2.4. Recombination Pattern Comparison of MAGIC Populations Constructed by DH Induction and Continuous Self-Crossing

In addition to the biparental DH-induced populations, the maize MAGIC population has gained momentum in recent years because it contains multiple parental alleles and has a better mapping resolution. Here, we simulated and compared the recombination characteristics of the MAGIC population derived from 8, 16, and 32 parents constructed by two different methods—the DH technique and continuous self-crossing (Figure 4A, Supplementary Figure S2). According to our results, the average number of recombinant events of the DH-MAGIC populations (42–69) was lower than that of the CS-MAGIC populations (55–82). Average fragment lengths were similar between the DH-MAGIC (1.12–0.99 Mb) and CS-MAGIC (1.03–0.96 Mb) populations. However, it took eight to ten generations to construct the CS-MAGIC population, but only four to six generations to build the DH-MAGIC population. These finding suggest that, despite a slightly lower recombination rate, the DH-MAGIC populations are faster to build, thereby having a higher efficiency. Subsequent analyses further supported this notion. For example, the number of single crossover events increased with increasing number of parental lines in populations built by both the DH and CS methods.
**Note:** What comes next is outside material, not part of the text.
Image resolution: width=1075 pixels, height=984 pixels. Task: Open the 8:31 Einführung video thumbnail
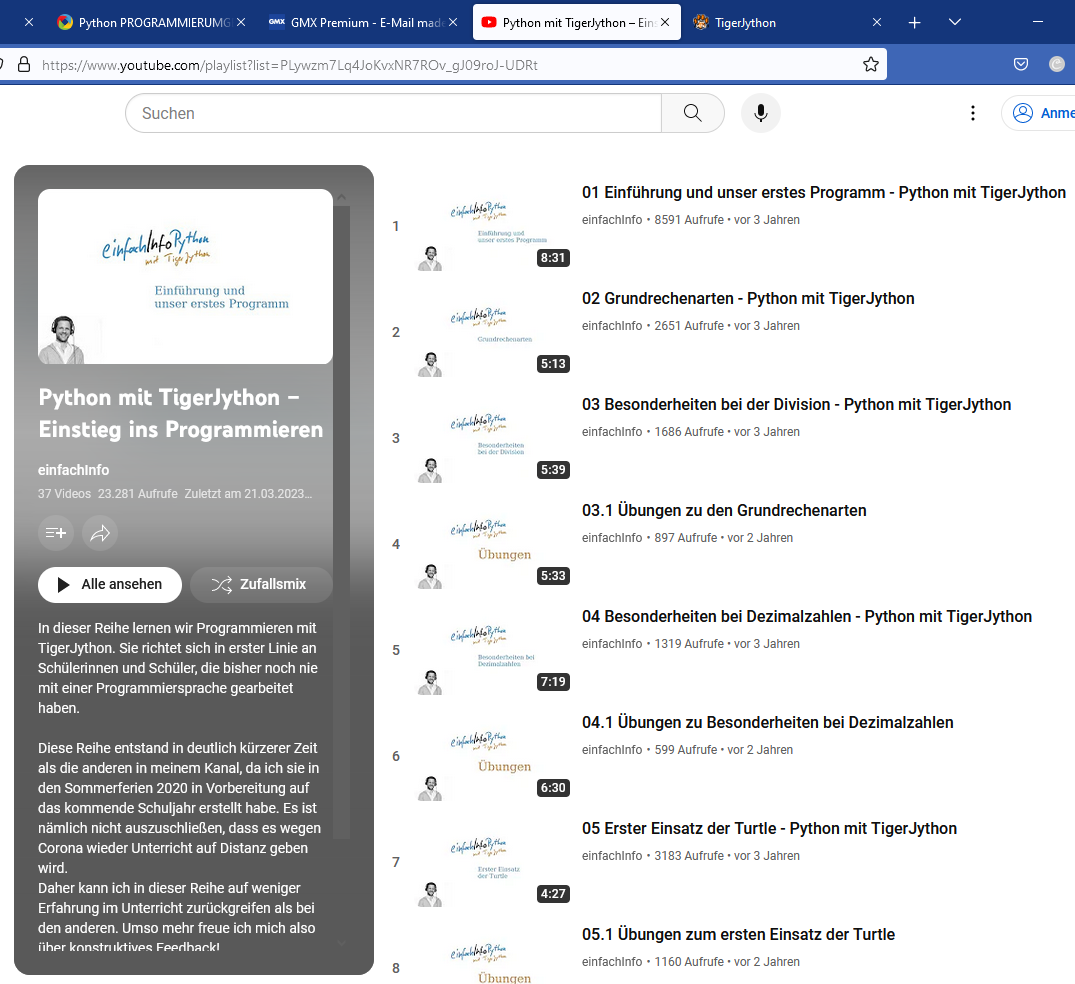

Specifically, 2314, 2431, and 2516 recombination bins were estimated in the 8-, 16-, and 32-parent CS-MAGIC populations, respectively; these numbers were higher than that predicted for DH-induced MAGIC populations, which were 2122, 2289 and 2433, respectively (Supplementary Table S3). Fragment length was similar between populations constructed by the two methods (Figure 4C, Supplementary Table S3). Considering that the recombination rate of the 16-parent CS population was comparable to that of the 32-parent DH population, we conclude that the DH method is more efficient because it requires less time to generate (Figure 4B).

3. Discussion

3.1. Feasibility and Influencing Factors of the Simulation Method

In the past, researchers had to construct populations to study recombination, which was difficult to do in a high-throughput manner. Recombination characteristics of the populations can now be predicted computationally. Stumpf and McVean (2003) have proposed that the number of recombination events and recombination rate are the most crucial parameters for predicting recombination patterns [17]. Therefore, we used these two parameters to simulate recombination patterns in populations of different types (DH and CS), generations, and origins (biparental vs. multiparental populations). The feasibility of this method was verified by comparing the results with the real data. The simulation method proposed here is fast, cost-effective, and applicable to different generations and population types.
In the current study, we only considered the number of recombination events and recombination rate, although other factors may also play minor roles. Recombination events and recombination rate are regulated by the mechanism in vivo. Other factors mainly influence recombination by indirectly influencing the internal mechanism of recombination. Recombination events are mainly determined by genes, which has been confirmed in previous studies [19]. The variation of the recombination rate was mainly affected by local genomic elements. These two factors are controlled by the internal mechanism, and they are very stable genetic mechanisms [3]. Other factors have little effects on recombination, mainly because they modify the mechanism of recombination, which has been confirmed in previous research [1]. This may explain why the recombination rate of the simulated populations was slightly lower than that calculated by the real data [3]. Additionally, we only took into consideration the number of crossover (CO) events in this study, whereas small recombination fragments generated by other mechanisms, such as gene conversion and double crossing over, may have resulted in the underestimation of recombination rates [20,21]. In real case scenarios, the number of recombination events is also affected by environmental factors that are not considered by the simulation method [22,23]. Moreover, a recent publication has reported that paternal genotypes can also affect the number of recombination events [24]. Besides the aforementioned factors, chromosome length is another important influencing factor of recombination frequency [25]. Thus, future simulation studies on recombination characteristics should incorporate these variables to achieve a higher predictive power.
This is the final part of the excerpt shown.